TEXTO FORNECIDO:
==============================
[bibliacatolica]
MISSA DA NOITE DE NATAL
SOLENIDADE DO NATAL DO SENHOR
HOMILIA DO SANTO PADRE BENTO XVI
SOLENIDADE DO NATAL DO SENHOR
HOMILIA DO SANTO PADRE BENTO XVI
Basílica Vaticana
24 de Dezembro de 2011
24 de Dezembro de 2011
Amados irmãos e irmãs!
A
leitura que ouvimos, tirada da Carta do Apóstolo São Paulo a Tito,
começa solenemente com a palavra «apparuit», que encontramos de novo na
leitura da Missa da Aurora: «apparuit – manifestou-se». Esta é uma
palavra programática, escolhida pela Igreja para exprimir,
resumidamente, a essência do Natal. Antes, os homens tinham falado e
criado imagens humanas de Deus, das mais variadas formas; o próprio Deus
falara de diversos modos aos homens (cf. Heb 1, 1: leitura da Missa do
Dia). Agora, porém, aconteceu algo mais: Ele manifestou-Se, mostrou-Se,
saiu da luz inacessível em que habita. Ele, em pessoa, veio para o meio
de nós. Na Igreja antiga, esta era a grande alegria do Natal: Deus
manifestou-Se. Já não é apenas uma ideia, nem algo que se há-de intuir a
partir das palavras. Ele «manifestou-Se». Mas agora perguntamo-nos:
Como Se manifestou? Ele verdadeiramente quem é?
A este respeito,
diz a leitura da Missa da Aurora: «Manifestaram-se a bondade de Deus (…)
==============================
SECÇÃO DE DADOS:
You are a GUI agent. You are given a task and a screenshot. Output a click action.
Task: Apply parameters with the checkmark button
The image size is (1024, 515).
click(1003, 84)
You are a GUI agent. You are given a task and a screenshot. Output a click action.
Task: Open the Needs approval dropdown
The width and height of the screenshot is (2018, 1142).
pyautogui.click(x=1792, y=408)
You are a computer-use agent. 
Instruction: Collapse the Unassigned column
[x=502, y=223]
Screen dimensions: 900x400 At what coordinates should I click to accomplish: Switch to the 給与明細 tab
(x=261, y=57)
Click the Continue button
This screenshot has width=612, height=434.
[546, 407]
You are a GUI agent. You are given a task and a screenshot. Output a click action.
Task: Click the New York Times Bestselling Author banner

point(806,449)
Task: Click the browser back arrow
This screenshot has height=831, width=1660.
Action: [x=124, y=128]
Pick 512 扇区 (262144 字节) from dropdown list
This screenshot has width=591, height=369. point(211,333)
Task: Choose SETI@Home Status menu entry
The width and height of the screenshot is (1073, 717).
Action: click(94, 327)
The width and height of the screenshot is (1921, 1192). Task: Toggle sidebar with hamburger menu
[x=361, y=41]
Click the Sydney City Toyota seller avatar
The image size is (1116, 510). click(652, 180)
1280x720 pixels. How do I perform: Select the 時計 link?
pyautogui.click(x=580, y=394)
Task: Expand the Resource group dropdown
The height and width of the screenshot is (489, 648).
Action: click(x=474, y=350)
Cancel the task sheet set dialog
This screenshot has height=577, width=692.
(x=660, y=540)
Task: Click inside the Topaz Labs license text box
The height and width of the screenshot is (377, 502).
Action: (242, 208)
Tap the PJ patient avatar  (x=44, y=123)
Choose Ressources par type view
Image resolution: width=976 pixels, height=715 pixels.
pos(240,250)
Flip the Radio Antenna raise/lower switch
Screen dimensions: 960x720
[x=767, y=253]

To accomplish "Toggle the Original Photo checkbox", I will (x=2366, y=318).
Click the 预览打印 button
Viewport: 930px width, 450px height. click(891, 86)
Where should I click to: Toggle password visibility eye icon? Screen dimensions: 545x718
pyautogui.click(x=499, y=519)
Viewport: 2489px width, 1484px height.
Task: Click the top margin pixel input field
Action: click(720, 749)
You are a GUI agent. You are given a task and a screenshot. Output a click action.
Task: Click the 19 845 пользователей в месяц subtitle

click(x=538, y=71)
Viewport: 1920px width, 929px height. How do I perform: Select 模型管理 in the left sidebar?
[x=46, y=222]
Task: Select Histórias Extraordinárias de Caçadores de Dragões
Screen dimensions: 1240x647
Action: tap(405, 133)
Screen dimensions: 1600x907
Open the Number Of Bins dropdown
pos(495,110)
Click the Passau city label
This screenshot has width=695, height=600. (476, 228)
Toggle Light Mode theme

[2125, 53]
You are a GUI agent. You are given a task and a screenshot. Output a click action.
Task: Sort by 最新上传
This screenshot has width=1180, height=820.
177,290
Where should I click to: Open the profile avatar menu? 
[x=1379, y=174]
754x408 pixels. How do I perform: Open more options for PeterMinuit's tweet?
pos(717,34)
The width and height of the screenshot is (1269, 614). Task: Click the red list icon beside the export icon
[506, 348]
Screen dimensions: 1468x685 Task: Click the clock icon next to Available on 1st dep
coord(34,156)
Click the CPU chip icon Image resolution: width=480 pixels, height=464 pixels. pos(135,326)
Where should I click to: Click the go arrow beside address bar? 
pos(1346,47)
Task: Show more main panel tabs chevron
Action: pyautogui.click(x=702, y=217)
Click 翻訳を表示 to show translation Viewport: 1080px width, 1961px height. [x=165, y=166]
==============================
ENUNCIADO: Segundo a homilia de Natal, com que palavra começa a leitura tirada da Carta de São Paulo a Tito? Para responder, use somente o texto.

EXERCÍCIO RESOLVIDO: Começa com a palavra «apparuit», que quer dizer «manifestou-se».